Many of the harsh interrogation techniques repudiated by the Pentagon on Wednesday would be made lawful by legislation put forward the same day by the Bush administration. And the courts would be forbidden from intervening.
The proposal, in the last 10 pages of an 86-page bill devoted mostly to military commissions, is a tangled mix of cross-references and significant omissions.
Legal experts say it adds up to an apparently unique interpretation of the Geneva Conventions, one that could allow CIA operatives and others to use many of the techniques disavowed by the Pentagon, including stress positions, sleep deprivation, extreme temperatures and perhaps simulated drowning
"It's a Jekyll and Hyde routine," Martin S. Lederman, who teaches constitutional law at Georgetown, said of the administration's dual approaches.
In effect, the administration is proposing to write into law a two-track system that has existed as a practical matter for some time.

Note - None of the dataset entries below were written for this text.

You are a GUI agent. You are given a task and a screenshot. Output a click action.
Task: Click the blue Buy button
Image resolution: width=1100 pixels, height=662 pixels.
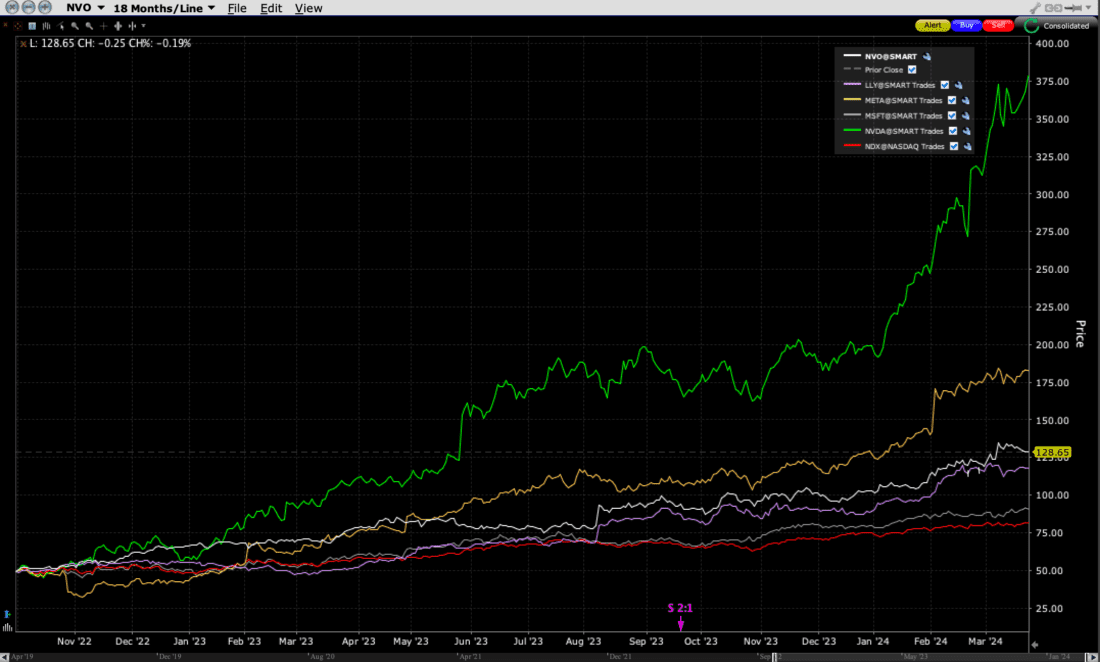966,25
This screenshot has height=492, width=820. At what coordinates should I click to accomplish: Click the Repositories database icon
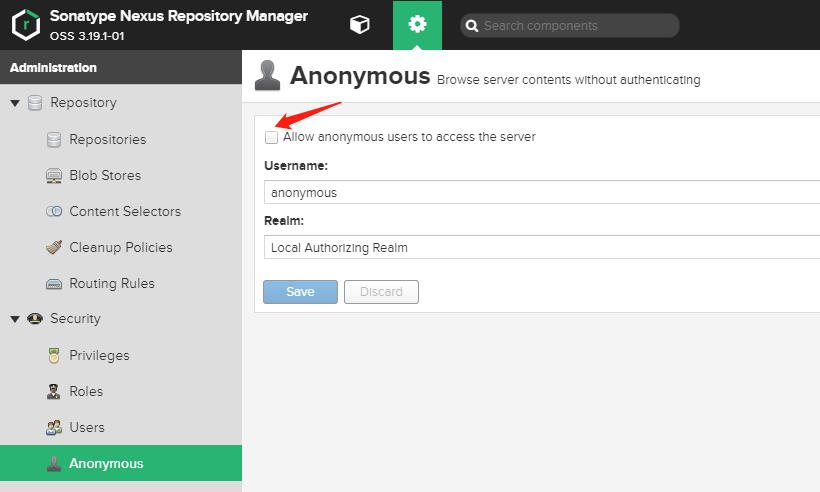coord(54,139)
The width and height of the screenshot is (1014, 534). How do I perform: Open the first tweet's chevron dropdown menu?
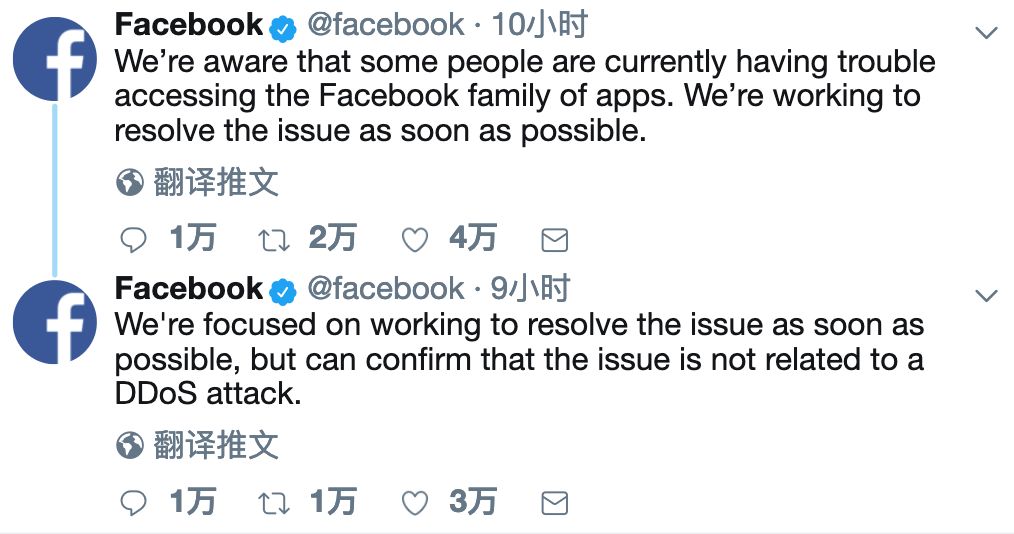pos(986,33)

So-called high-value detainees held by the CIA have been subjected to very tough interrogation in secret prisons around the world. More run-of-the-mill prisoners held by the Defense Department have, for the most part, faced milder questioning, although human rights groups say there have been widespread abuses.
The new bill would continue to give the CIA the substantial freedom it has long enjoyed, although the revisions in the Army Field Manual announced Wednesday would further restrict military interrogators. The legislation would leave open the possibility that the military could revise its standards to allow the harsher techniques.
John C. Yoo, a law professor at the University of California, Berkeley and a former Justice Department official who helped develop the administration's early legal response to the terrorist threat, said the bill would provide people on the front lines with important tools.
"When you're fighting a new kind of war against an enemy we haven't faced before," he said, "our system needs to give flexibility to people to respond to those challenges."
In June, in Hamdan v. Rumsfeld, the U.S. Supreme Court ruled that a provision of the Geneva Conventions concerning the humane treatment of prisoners applied to all aspects of the conflict with al-Qaida. The new bill would prevent such involvement by the courts, Yoo said.
"There is a rejection of what the court did in Hamdan," he said, "which is to try to judicially enforce the Geneva Conventions, which no court had ever tried to do before."
The proposed legislation takes pains to try to ensure that the Supreme Court would not have a second opportunity.
"The Act makes clear," it says in its introductory findings, "that the Geneva Conventions are not a source of judicially enforceable individual rights."
Lawsuits will almost certainly be filed challenging the bill if it becomes law, but most legal experts said Congress probably has the power to restrict the courts' jurisdiction in that way.
The proposed legislation would provide retroactive immunity from prosecution to government agents who used harsh methods after the Sept. 11 attacks. And, as President Bush suggested Wednesday, it would ensure that those techniques remain lawful.